- [ESTRATTO DEL DOCUMENTO]:
- - - - - - -
Abel Ferrara presenta in concorso il suo 4:44 Last Day on Earth.
di Ilaria Ravarino
Tutta colpa del buco nell'ozono. E stavolta, a dar retta ad Abel Ferrara, è proprio vero. In concorso con l'apocalittico 4:44 Last Day on Earth, proiettato ieri notte con oltre un'ora di ritardo e salutato da un misto di applausi e fischi, l'eccentrico regista ha partecipato stamattina a un animato incontro con la stampa. Accanto a lui gli attori Willem Dafoe e Shanine Leigh, ex di Ferrara, insieme a un nutrito gruppo di amici e collaboratori seduti in platea e salutati uno per uno dal regista, particolarmente bendisposto e piuttosto incline alla risata: «E poi... poi ci dovrebbero essere anche i miei finanziatori – ha aperto l'incontro indicando la platea - ci sono i miei finanziatori? Li vedete? Ok, evidentemente sono scappati». In concorso con un film sulla fine del mondo, e noto per il carattere indomito che più volte ha dato scandalo, in una mattina particolarmente serena il regista ha scongiurato il rischio più grande: diventare, suo malgrado, il Von Trier di Venezia.
«Quando sei un poeta sei sempre maledetto – ha detto di lui il produttore - la maledizione di Abel è il suo essere eccessivamente sensibile, e la sua fortuna è nella capacità di fare film così personali. È un vero autore, nel senso pieno della parola».
- - - - - - -
- [OBIETTIVO A]: Nell'articolo su Abel Ferrara, quali attori sedevano accanto al regista durante l'incontro con la stampa?
Il testo e i record non hanno alcun legame tra loro.

- [DATI FORNITI]:
- - - - - - -
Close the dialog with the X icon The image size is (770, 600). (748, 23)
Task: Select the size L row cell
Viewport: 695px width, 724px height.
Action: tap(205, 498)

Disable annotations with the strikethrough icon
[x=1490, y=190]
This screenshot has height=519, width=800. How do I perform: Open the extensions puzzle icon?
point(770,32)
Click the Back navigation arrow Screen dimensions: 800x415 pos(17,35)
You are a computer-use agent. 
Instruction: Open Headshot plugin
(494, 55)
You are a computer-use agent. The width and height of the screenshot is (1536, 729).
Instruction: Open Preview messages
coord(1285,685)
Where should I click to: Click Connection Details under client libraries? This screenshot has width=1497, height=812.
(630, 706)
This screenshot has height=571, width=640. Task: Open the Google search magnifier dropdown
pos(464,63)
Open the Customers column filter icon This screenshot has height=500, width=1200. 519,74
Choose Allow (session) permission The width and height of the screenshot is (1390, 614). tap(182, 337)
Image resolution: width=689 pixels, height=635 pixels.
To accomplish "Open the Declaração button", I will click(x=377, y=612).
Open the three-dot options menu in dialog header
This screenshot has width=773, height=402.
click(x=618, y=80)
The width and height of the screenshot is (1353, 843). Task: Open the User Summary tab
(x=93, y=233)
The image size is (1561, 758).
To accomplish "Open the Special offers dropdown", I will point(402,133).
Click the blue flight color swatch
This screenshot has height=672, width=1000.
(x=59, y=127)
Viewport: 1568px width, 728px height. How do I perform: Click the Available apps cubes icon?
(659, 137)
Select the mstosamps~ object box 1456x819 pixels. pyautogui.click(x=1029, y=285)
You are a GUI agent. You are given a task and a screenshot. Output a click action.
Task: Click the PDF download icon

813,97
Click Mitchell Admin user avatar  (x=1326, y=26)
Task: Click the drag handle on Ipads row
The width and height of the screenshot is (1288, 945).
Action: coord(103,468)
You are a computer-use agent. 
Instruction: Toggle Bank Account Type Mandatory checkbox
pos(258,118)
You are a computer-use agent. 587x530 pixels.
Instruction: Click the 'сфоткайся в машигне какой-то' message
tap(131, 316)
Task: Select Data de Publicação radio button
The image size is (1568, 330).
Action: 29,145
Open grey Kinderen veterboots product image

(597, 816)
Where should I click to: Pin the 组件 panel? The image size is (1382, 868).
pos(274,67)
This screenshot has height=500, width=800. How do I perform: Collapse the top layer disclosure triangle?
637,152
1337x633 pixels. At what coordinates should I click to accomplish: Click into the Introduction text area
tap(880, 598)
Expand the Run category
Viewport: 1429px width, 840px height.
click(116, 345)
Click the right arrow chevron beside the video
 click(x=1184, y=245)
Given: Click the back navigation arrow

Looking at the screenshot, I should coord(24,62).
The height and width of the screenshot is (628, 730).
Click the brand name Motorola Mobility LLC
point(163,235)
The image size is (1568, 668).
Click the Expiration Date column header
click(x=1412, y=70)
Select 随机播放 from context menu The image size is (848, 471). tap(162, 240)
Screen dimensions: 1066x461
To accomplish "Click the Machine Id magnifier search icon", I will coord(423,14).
- - - - - - -
- [OBIETTIVO B]: Indica quante righe dei record contengono la parola "Open", rispondendo soltanto con il numero.

- [RISPOSTA CORRETTA A]: Willem Dafoe e Shanine Leigh.

- [RISPOSTA CORRETTA B]: 10